## Exercise text
*-*-*

At 12:01 PM -0500 7/7/09, Jacob Keller wrote:

does anybody know of a simple, fast way to determine whether a protein sample contains lipid, and roughly to determine the quantity? As corollary, does anybody know of a quick way to extract/remove the putative lipid? In my case, I am working with an extremely robust/stable soluble protein which may contain bacterial lipids.

Here is a reference describing an extremely robust/stable soluble protein (perhaps the same?) that when expressed as a recombinant protein in E. coli and purified will contain bacterial lipids. We used a chromatography resin that we called "Lipidex VI" to extract the lipids from this and related proteins without resorting to solvents that could denature the protein.

McDonnell P.A. et al., Journal of Medicinal Chemistry 2006 49 (16), 5013-5017.

*-*-*

## Source material
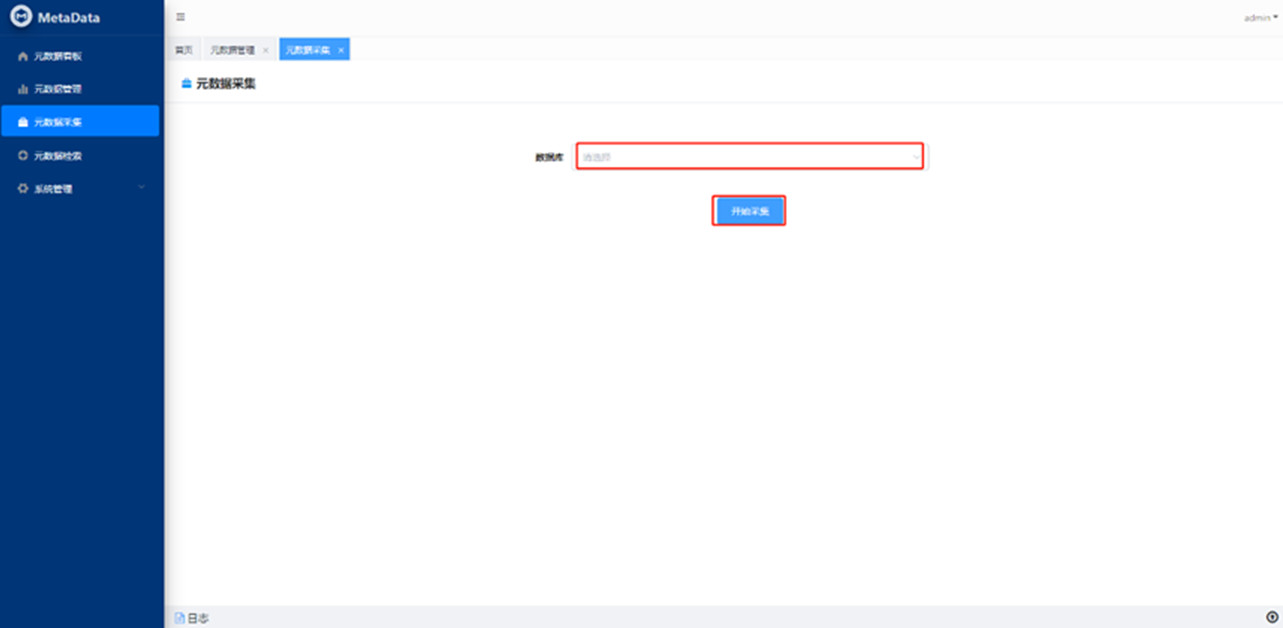Open the 日志 log panel link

*-*-*

## Required work
Continue the email exchange about detecting and removing bacterial lipids from a protein sample, picking up after its final reference line.

## Answer to this problem
Proteins treated with Lipidex in this way were fully competent for binding hydrophobic ligands in binding assays and in NMR and X-ray structural studies.

I believe that Lipidex VI can now be obtained from Sigma (#H6258), but they really jacked up the price in recent years. You need to treat all of your columns, tubing, and tubes with ethanol to remove trace lipids that could get sucked back into/onto your freshly de-lipidated protein. You may also need to do several de-lipidation cycles to get rid of most of the lipid, depending upon the strength with which your protein binds them.